Until recently, most tree-ring researcher have looked at the total width of trees’ annual rings to reconstruct past climate. Few teased out the seasonal climate signal recorded in the narrow part of the growth ring laid down in late summer known as latewood.
“One of the big questions in drought studies is what prompts droughts to go on and on,” said lead author Daniel Griffin, a doctoral candidate in the UA School of Geography and Development. “This gives us some indication that the monsoon and its failure is involved in drought persistence in the Southwest … It was a massive undertaking … we employed about 15 undergraduates over a four-year period to measure almost 1 million tree rings.”
“This is the first time researchers have used tree rings to take a closer look at the monsoon in a large and important area of the American Southwest,” said Griffin, who also is an EPA STAR Research Fellow at the UA Laboratory of Tree-Ring Research.

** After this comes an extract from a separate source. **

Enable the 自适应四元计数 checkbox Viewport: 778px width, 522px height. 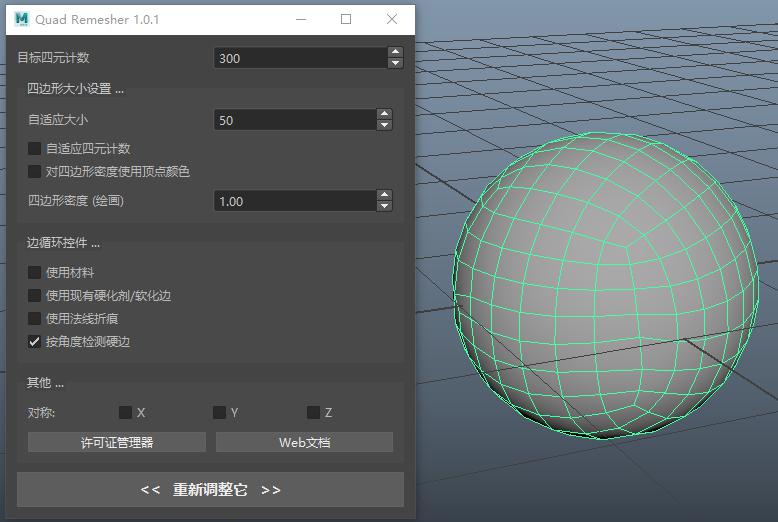(x=35, y=149)
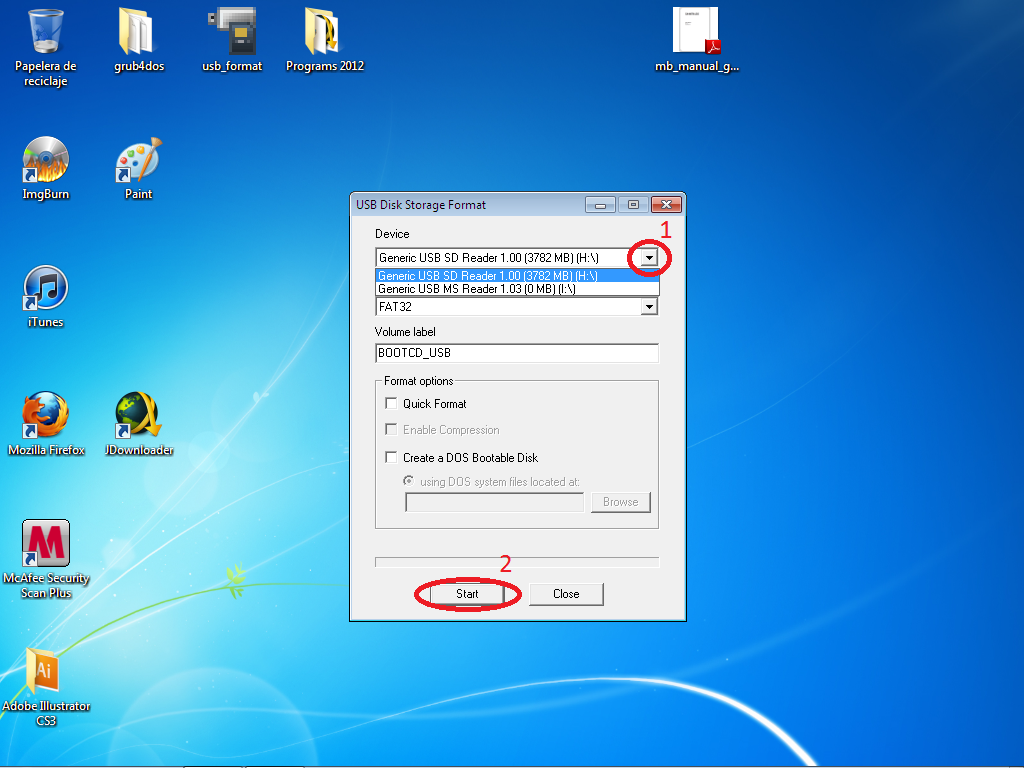1024x768 pixels.
Task: Click the Volume label text field
Action: [516, 353]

“Monsoon droughts of the past were more severe and persistent than any of the last 100 years,” he said. “These major monsoon droughts coincided with decadal winter droughts.”
Those droughts had major environmental and social effects, Griffin said, pointing out that the late-16th-century megadrought caused landscape-scale vegetation changes, a 17th-century drought has been implicated in the Pueblo Revolt of 1680 and the 1882-1905 drought killed more than 50 percent of Arizona’s cattle.
Co-author Connie A. Woodhouse, UA associate head and associate professor of geography and development, said, “The thing that’s interesting about these droughts is that we’ve reconstructed the winter precipitation, but we’ve never known what the summers were like.”
Because winter precipitation has the strongest influence on annual tree growth, previous large-scale, long-term tree-ring reconstructions of the region’s precipitation history had focused only on the winter rainy season.
“Now we see – wow – the summers were dry, too,” she said. “That has a big impact. In the Southwest, the winter precipitation is really important for water supply. This is the water that replenishes reservoirs and soil moisture,” Woodhouse said. “But the monsoon mediates the demand for water in the summer.”
The report was scheduled for publication March 11 in Geophysical Research Letters, a journal of the American Geophysical Union. Additional UA co-authors are David M. Meko, Holly L. Faulstich, Carlos Carrillo, Ramzi Touchan, Christopher L. Castro and Steven W. Leavitt. Co-author David W. Stahle is from the University of Arkansas in Fayetteville.
The National Science Foundation, the National Oceanic and Atmospheric Administration and the U.S. Environmental Protection Agency supported the research.